Barbara Eichhorst, M.D., from the University of Cologne in Germany, and colleagues randomly assigned fit patients with CLL who did not have TP53 aberrations to receive six cycles of chemoimmunotherapy (fludarabine-cyclophosphamide-rituximab or bendamustine-rituximab) or 12 cycles of venetoclax-rituximab, venetoclax-obinutuzumab, or venetoclax-obinutuzumab-ibrutinib (229, 237, 229, and 231 patients, respectively).
The researchers found that the percentage of patients with undetectable minimal residual disease was significantly higher in the venetoclax-obinutuzumab group and the venetoclax-obinutuzumab-ibrutinib group than in the chemoimmunotherapy group (86.5 and 92.2 percent, respectively, versus 52.0 percent), but it was not higher in the venetoclax-rituximab group (57.0 percent). Three-year progression-free survival was 90.5 and 87.7 percent in the venetoclax-obinutuzumab-ibrutinib and venetoclax-obinutuzumab groups, respectively, compared with 75.5 percent in the chemoimmunotherapy group (hazard ratios for disease progression or death, 0.32 and 0.42, respectively), but it was not significantly higher with venetoclax-rituximab (80.8 percent). Grade 3 and 4 infections occurred more often with chemoimmunotherapy and venetoclax-obinutuzumab-ibrutinib than with venetoclax-rituximab or venetoclax-obinutuzumab (18.5, 21.2, 10.5, and 13.2 percent, respectively).
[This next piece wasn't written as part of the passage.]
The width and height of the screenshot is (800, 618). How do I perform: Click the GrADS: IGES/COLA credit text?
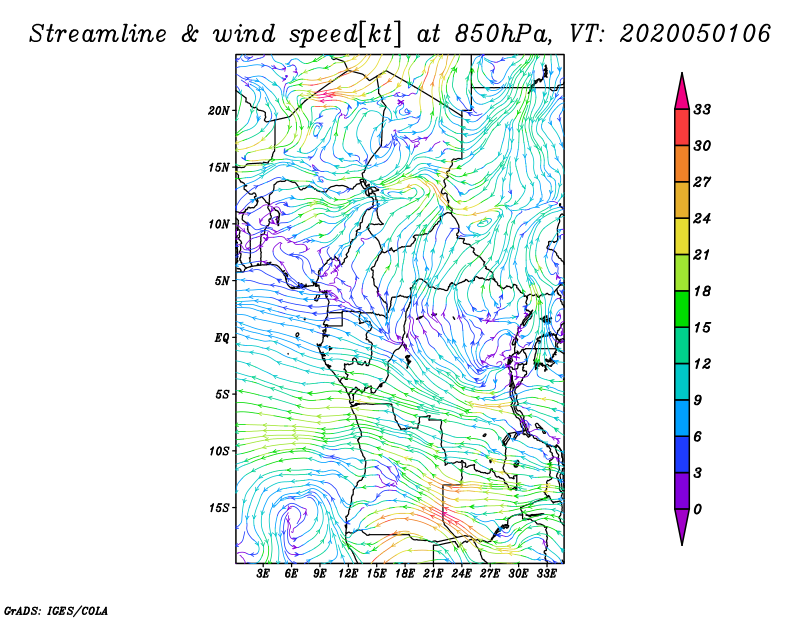56,610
“In patients with a low burden of coexisting conditions, time-limited venetoclax-obinutuzumab with or without ibrutinib was superior to chemoimmunotherapy with respect to inducing undetectable minimal residual disease and longer progression-free survival,” the authors write.
The study was supported by grants from AbbVie, Janssen, and Roche, which provided some of the study medications.